• _YOUR ASSIGNMENT_
In the Eat Pray Love post, where had the writer recently come back from?

• _SOURCE DOCUMENT_
Eat Pray Love

It's been a few days now since I got back from Newbold, from my Eat Pray Love trip. It's impossible to sum it all up in a few words but I'm going to give it a try nevertheless.

It was undoubtedly my most touching and emotional stay in Newbold so far. To be honest, I was astonished by my capacity to feel so much and by my boldness to actually go through all these emotions. Like I've said before, I felt a sense of great relief to see Newbold functioning so normally, almost untouched by my personal tragedies. And at the same time I couldn't (and couldn't have possibly) escape from encounters with the Great Darkness. I had a few - brief but violent - breakdowns which gave me an insight to a place so dark I can't even begin to describe it. (Now I understand people who do unexpected things because when you're in that place, all you can think of is how to put an end to that darkness. People find different ways of ending it.) I felt the sweet sensation of accomplishment. I felt unconditional acceptance. I saw some of my friendships soar, simple acts and words of love in a park or library enriching my life immensely. I could feel others' pain. I witnessed the life of one of my dear friends being violently disrupted and turned upside down just in a few hours. I experienced some people willingly open up their hearts and lives and letting me closer. I experienced the pain of seeing some important relationships slipping through my fingers, despite the best intentions to preserve them. And I felt the pain and joy of making myself vulnerable in a way I'd never done before.

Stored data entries

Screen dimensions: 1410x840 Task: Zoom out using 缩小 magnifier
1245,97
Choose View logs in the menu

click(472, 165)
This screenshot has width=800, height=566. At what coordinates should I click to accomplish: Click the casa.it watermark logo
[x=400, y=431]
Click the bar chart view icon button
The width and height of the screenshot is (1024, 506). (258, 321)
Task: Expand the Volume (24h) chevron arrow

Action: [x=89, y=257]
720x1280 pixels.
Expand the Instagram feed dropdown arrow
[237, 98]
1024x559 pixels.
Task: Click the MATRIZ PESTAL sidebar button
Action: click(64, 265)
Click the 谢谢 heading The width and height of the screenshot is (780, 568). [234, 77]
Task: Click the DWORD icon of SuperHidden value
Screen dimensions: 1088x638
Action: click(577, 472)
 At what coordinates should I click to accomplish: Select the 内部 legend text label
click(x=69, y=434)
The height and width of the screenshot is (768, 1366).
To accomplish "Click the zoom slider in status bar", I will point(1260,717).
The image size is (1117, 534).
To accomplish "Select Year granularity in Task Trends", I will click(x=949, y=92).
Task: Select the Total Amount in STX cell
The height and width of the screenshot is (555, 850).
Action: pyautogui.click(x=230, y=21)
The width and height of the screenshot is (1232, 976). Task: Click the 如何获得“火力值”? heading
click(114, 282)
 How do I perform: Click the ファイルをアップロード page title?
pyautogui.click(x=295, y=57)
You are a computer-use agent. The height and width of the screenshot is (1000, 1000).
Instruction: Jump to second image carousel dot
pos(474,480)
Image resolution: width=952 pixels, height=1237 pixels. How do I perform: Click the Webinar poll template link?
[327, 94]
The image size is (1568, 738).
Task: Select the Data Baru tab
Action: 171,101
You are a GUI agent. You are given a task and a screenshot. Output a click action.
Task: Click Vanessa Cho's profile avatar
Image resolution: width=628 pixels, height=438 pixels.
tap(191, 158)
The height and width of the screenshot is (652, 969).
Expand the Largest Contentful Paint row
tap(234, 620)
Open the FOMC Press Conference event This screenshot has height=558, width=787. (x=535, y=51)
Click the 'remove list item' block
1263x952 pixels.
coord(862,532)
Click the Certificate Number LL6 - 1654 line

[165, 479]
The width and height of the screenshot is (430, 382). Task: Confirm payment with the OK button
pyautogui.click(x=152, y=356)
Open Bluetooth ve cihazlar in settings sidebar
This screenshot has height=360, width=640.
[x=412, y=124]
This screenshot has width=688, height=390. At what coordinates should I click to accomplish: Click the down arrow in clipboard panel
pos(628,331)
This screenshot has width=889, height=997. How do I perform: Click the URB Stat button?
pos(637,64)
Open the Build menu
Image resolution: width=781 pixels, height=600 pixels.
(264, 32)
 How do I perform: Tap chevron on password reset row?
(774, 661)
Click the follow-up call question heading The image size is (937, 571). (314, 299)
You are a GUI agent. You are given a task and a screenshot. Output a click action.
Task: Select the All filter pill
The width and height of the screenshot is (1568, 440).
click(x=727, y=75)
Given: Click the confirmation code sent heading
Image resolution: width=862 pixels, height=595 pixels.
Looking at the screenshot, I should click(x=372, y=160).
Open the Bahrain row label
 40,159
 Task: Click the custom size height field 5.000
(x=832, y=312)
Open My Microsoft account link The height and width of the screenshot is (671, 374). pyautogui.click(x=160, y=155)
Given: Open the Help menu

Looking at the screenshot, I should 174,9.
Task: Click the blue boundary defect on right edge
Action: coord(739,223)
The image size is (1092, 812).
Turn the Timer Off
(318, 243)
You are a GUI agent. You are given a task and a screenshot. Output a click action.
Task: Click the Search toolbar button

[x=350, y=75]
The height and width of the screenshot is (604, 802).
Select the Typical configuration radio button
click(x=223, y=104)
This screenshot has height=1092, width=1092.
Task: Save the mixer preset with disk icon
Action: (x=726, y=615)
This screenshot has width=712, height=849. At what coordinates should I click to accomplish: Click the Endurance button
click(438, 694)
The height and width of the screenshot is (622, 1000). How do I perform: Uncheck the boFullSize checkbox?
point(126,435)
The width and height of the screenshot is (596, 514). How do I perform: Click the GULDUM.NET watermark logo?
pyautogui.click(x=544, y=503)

• _WRITTEN ANSWER_
Newbold